In case you didn’t know, discussion forums are dead and have been completely obsolete for 20 years.
Yet, they keep growing and people keep starting them.
Sure, social media and the Reddit juggernaut have taken a huge percentage of traditional forums’ mindshare, but they come with downsides. Social media is great for sharing pics, gifs, and quips, but not so great for longer pieces, thoughtful analysis, or long-duration commentaries. It’s one-size-fits-all, so if your community wants to highly customize the experience, they’re not a great fit.
And of course, these big empires come with draconian rules. Even worse, there’s often little human oversight. It’s a joke in some WWII Facebook groups that if you mention Adolf Hitler, you’ll end up banned because Meta’s algorithms are just that dumb. I guess we live in a world where you’re supposed to discuss WWII without mention of Hitler which is strange and dystopian.
Finally some people just don’t like big tech and are uncomfortable knowing that if they post on Meta, X, Reddit, or wherever, it’s vacuumed into a giant profiling database.
Hence, traditional forums continue to thrive. Are you considering starting one? You’ll need a VPS to start – you could launch on shared hosting but as you grow you’ll need to move to a VPS, and then to a dedicated server once you really get going.
You’ll also need some kind of software to run on it. Here’s some options to look at…and some perhaps to avoid.

- **What this task involves**:
Copy the piece on discussion forums word for word, in full. The rows that follow were taken from a separate source.

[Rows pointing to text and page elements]
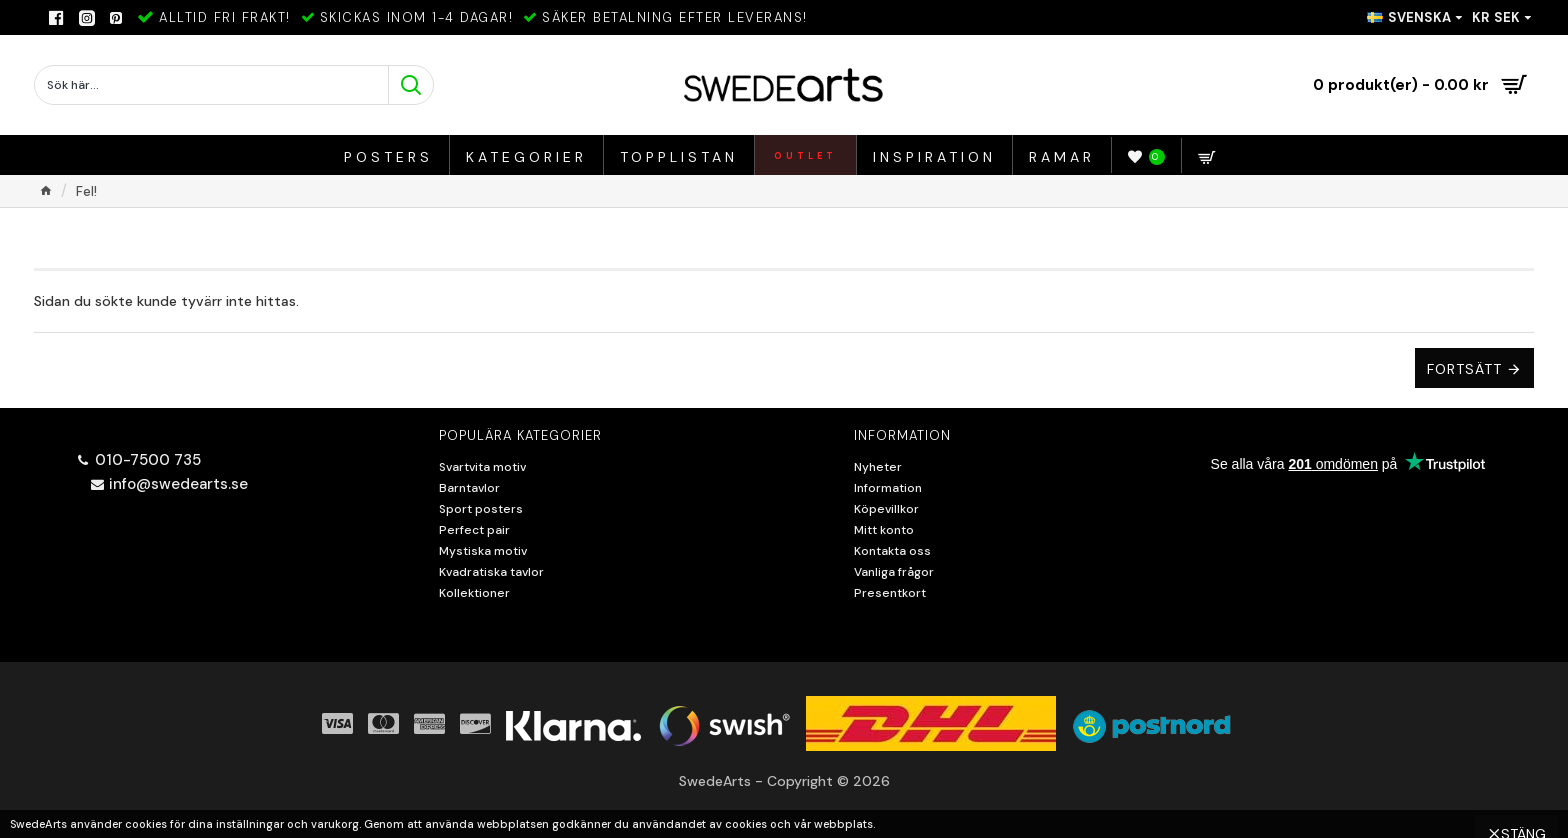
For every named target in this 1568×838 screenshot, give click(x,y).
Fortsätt (1464, 369)
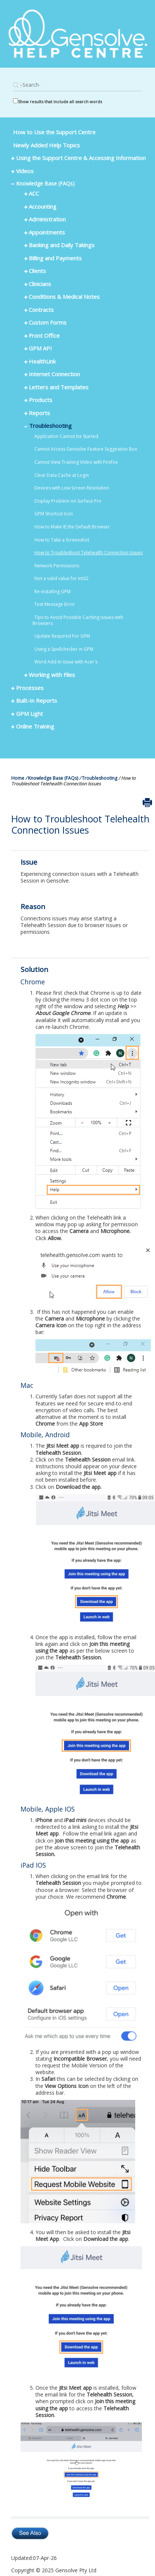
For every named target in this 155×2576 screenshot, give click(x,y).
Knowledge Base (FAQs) (53, 778)
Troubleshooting (99, 778)
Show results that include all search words (60, 101)
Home (17, 778)
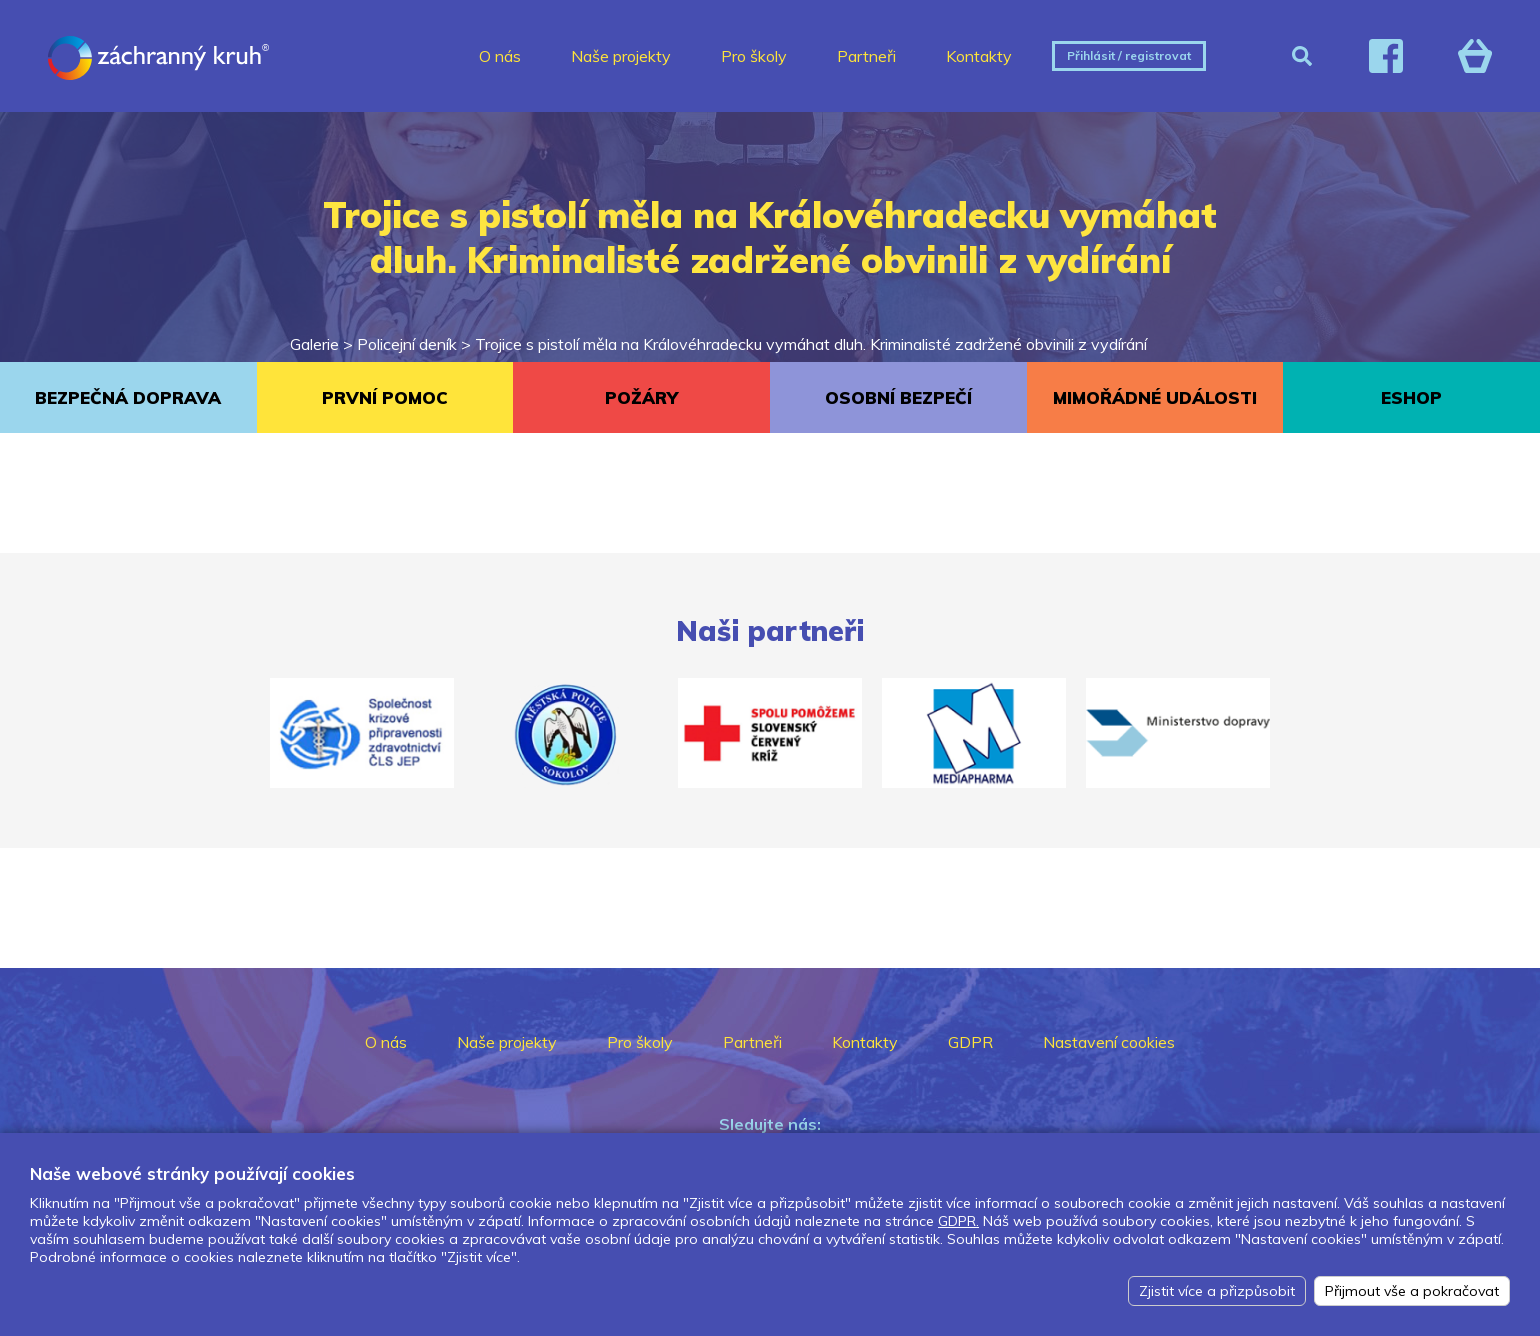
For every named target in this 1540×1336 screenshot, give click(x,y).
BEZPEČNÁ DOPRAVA (128, 397)
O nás (500, 56)
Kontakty (979, 56)
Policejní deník (407, 344)
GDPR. (958, 1221)
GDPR (970, 1042)
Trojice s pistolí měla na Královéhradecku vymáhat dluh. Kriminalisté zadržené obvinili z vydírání (811, 344)
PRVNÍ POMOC (385, 397)
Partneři (866, 56)
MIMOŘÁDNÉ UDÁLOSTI (1155, 397)
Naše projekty (621, 56)
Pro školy (754, 56)
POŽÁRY (641, 397)
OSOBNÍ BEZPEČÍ (898, 397)
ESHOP (1411, 397)
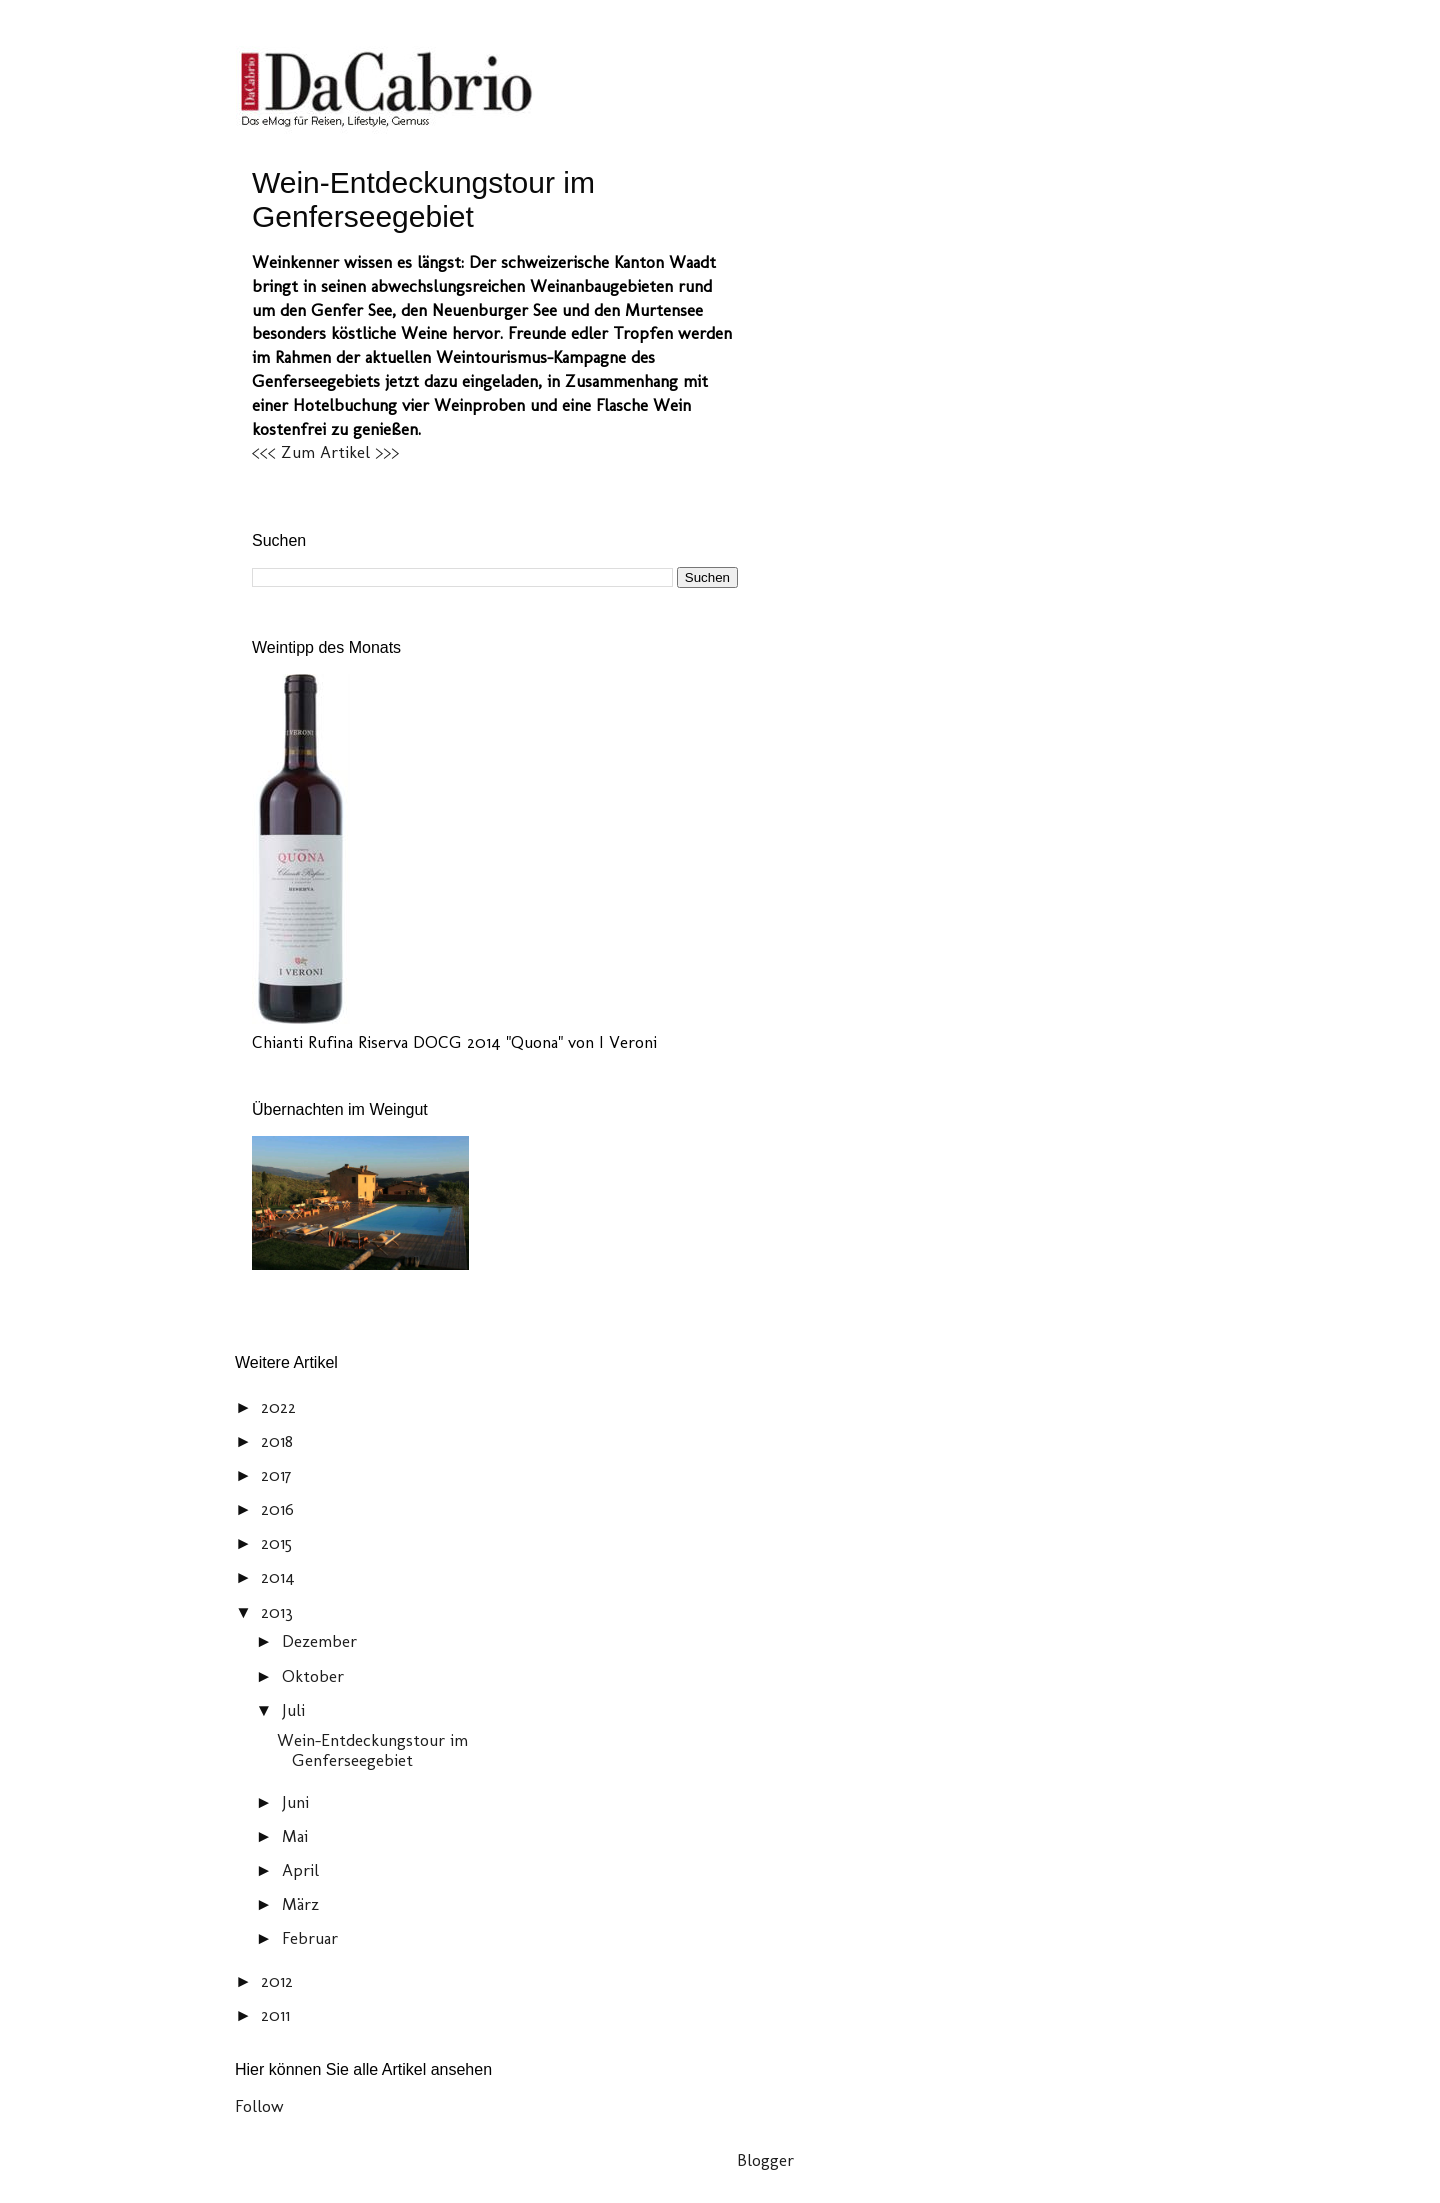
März (303, 1904)
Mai (297, 1836)
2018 (279, 1441)
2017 (279, 1475)
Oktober (315, 1676)
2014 (280, 1577)
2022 (281, 1407)
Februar (312, 1938)
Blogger (765, 2160)
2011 (278, 2015)
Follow (259, 2106)
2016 (280, 1509)
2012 (279, 1981)
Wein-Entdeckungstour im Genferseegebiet (423, 199)
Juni (298, 1802)
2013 (279, 1612)
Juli (296, 1710)
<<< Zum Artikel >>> (325, 452)
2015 (279, 1543)
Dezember (322, 1641)
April (303, 1870)
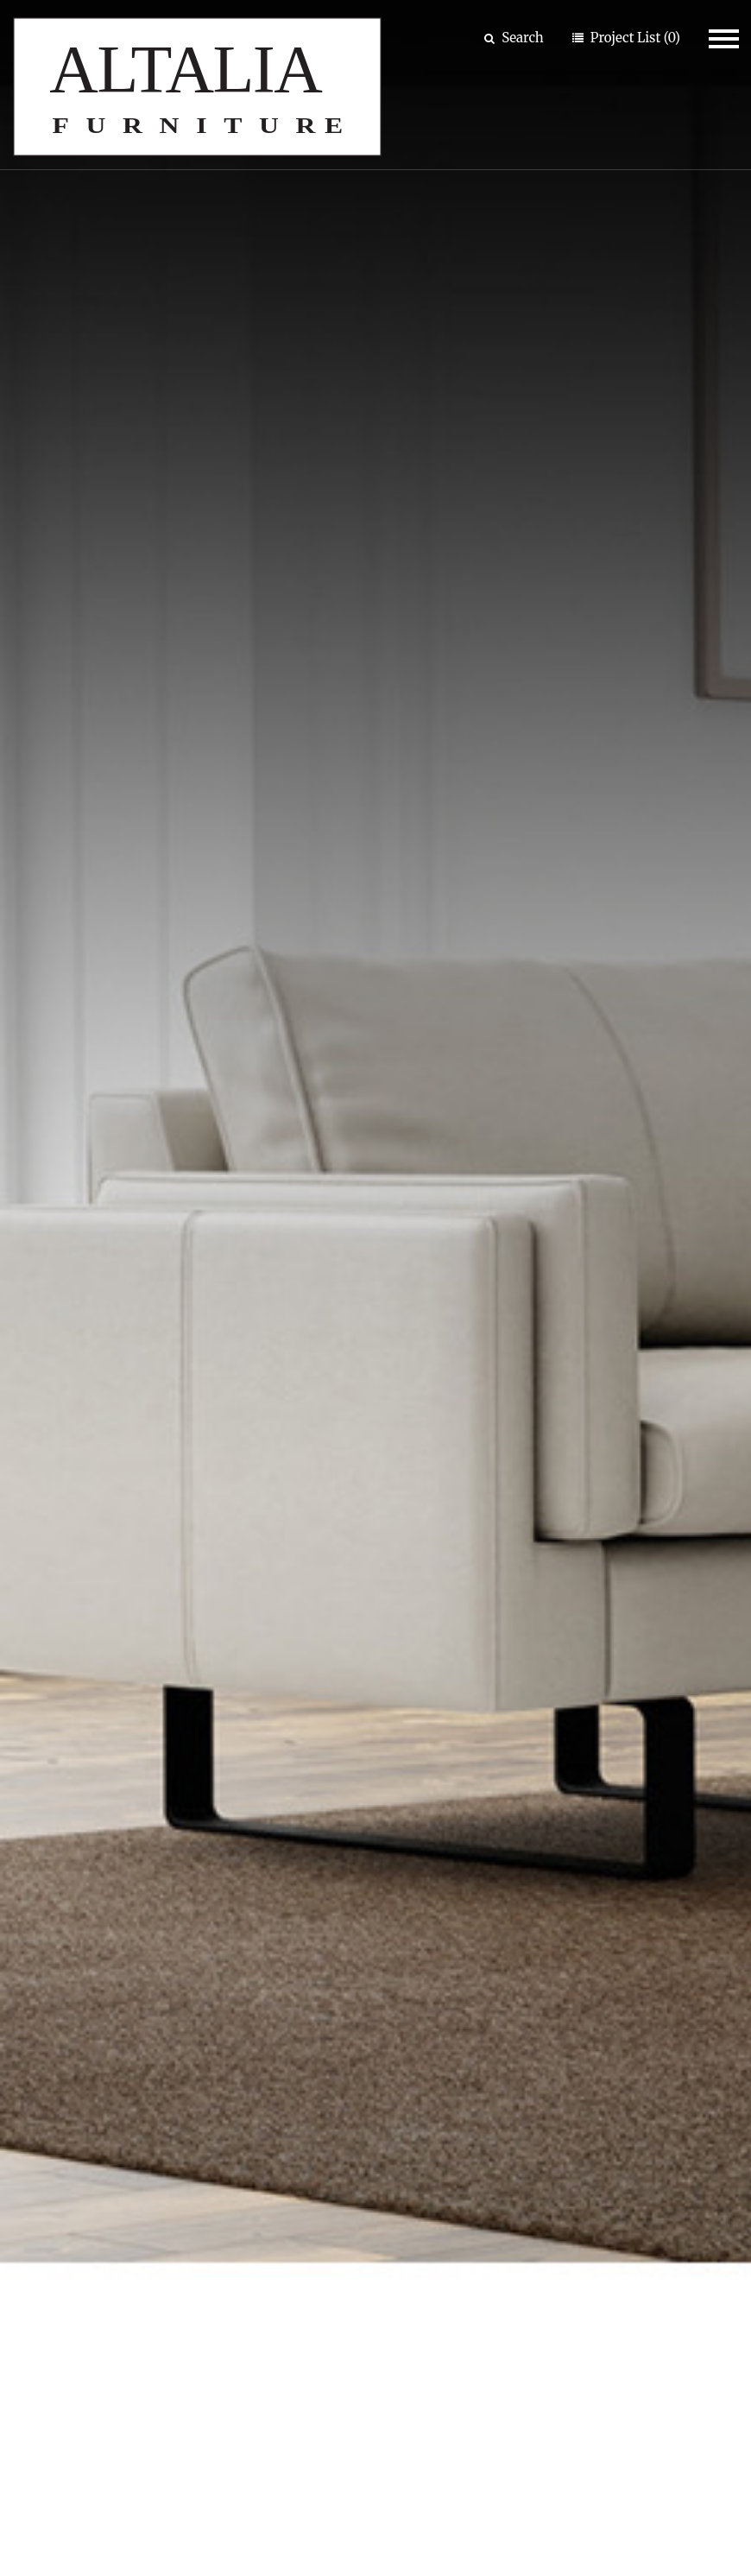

- **The result**:
In case you didn’t know, discussion forums are dead and have been completely obsolete for 20 years.
Yet, they keep growing and people keep starting them.
Sure, social media and the Reddit juggernaut have taken a huge percentage of traditional forums’ mindshare, but they come with downsides. Social media is great for sharing pics, gifs, and quips, but not so great for longer pieces, thoughtful analysis, or long-duration commentaries. It’s one-size-fits-all, so if your community wants to highly customize the experience, they’re not a great fit.
And of course, these big empires come with draconian rules. Even worse, there’s often little human oversight. It’s a joke in some WWII Facebook groups that if you mention Adolf Hitler, you’ll end up banned because Meta’s algorithms are just that dumb. I guess we live in a world where you’re supposed to discuss WWII without mention of Hitler which is strange and dystopian.
Finally some people just don’t like big tech and are uncomfortable knowing that if they post on Meta, X, Reddit, or wherever, it’s vacuumed into a giant profiling database.
Hence, traditional forums continue to thrive. Are you considering starting one? You’ll need a VPS to start – you could launch on shared hosting but as you grow you’ll need to move to a VPS, and then to a dedicated server once you really get going.
You’ll also need some kind of software to run on it. Here’s some options to look at…and some perhaps to avoid.